Max Fleischer: Out of the Inkwell (1918-1929)
Was born in 1883, Vienna
Fleischer was the first to use rotoscope for animation. To simplify the process of animation, Fleischer invented rotoscoping, which involved tracing over the frames of what was recorded.
Winsor McCray: Gertie the Dinosaur (1914)
Born in 1867
The earliest animated film to feature dinosaur.
The frames were all hand drawn, including the backgrounds, which then made this a painstaking process.
McCray used the film before live audiences as an interactive act, in which McCray makes a command to Gertie, in which the animation then looks like the commands are being followed as Gertie does the command.
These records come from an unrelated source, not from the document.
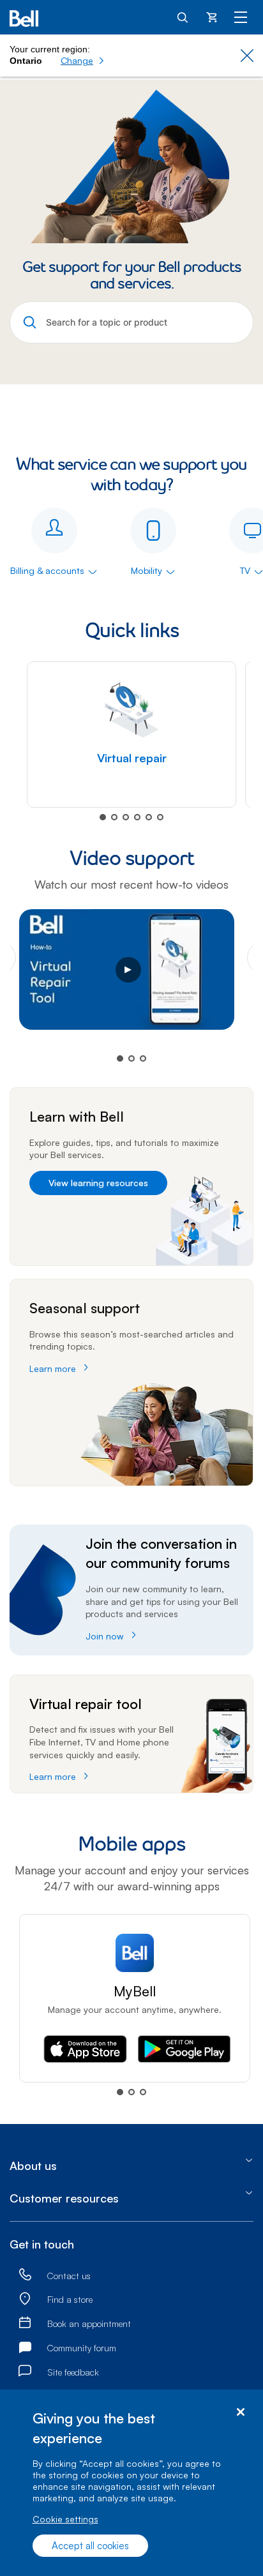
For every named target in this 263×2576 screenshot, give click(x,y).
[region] (131, 2483)
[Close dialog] (240, 2412)
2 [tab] (114, 817)
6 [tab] (160, 817)
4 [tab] (137, 817)
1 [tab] (103, 817)
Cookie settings (65, 2518)
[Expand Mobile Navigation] (240, 16)
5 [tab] (149, 817)
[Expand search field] (183, 16)
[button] (83, 60)
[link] (25, 2275)
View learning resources (98, 1182)
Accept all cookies (90, 2546)
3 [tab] (126, 817)
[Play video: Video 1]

Pat Sullivan: Felix the Cat (1919)
Born in 1885
Each frame was hand drawn
Photographed on an animation camera on black and white film
Walt Disney: Steamboat Willie (1929)
Born in 1901
Steamboat Willie was the first animation which had synchronised audio sound effects, along with character scores.
Each frame was hand drawn
Black and white.
Oliver Postgate & Peter Firman: Bagpuss (1974)
Bagpuss uses a variation of animation techniques
- Stop motion
- Animation
- Use of voiceover
- Puppets
- Hand drawings
The stop motion and animation are both blended with each other during some scenes, such as when Bagpuss had an inner thought. It transitions from stop motion then into animation.
Nick Park: Creature Comforts (1989)
Born in 1958
Creature Comfort heavily uses stop motion with clay figures, this then become to be known as claymation. Creature comfort uses vox pops from the public, the audio is then cleaned and it is then animated.
Hayao Miyazaki: Spirited Away (2001)
Born in 1941
Spirited Away was a mix of computer animation and hand drawn animation. Most of the character were hand drawn. Some of the buildings in the movie were based of real life buildings in Edo-Tokyo Open Air Architectural Museum in Koganei, Tokyo, Japan.
Spirited Away became the most successful film in Japanese history $330 million worldwide.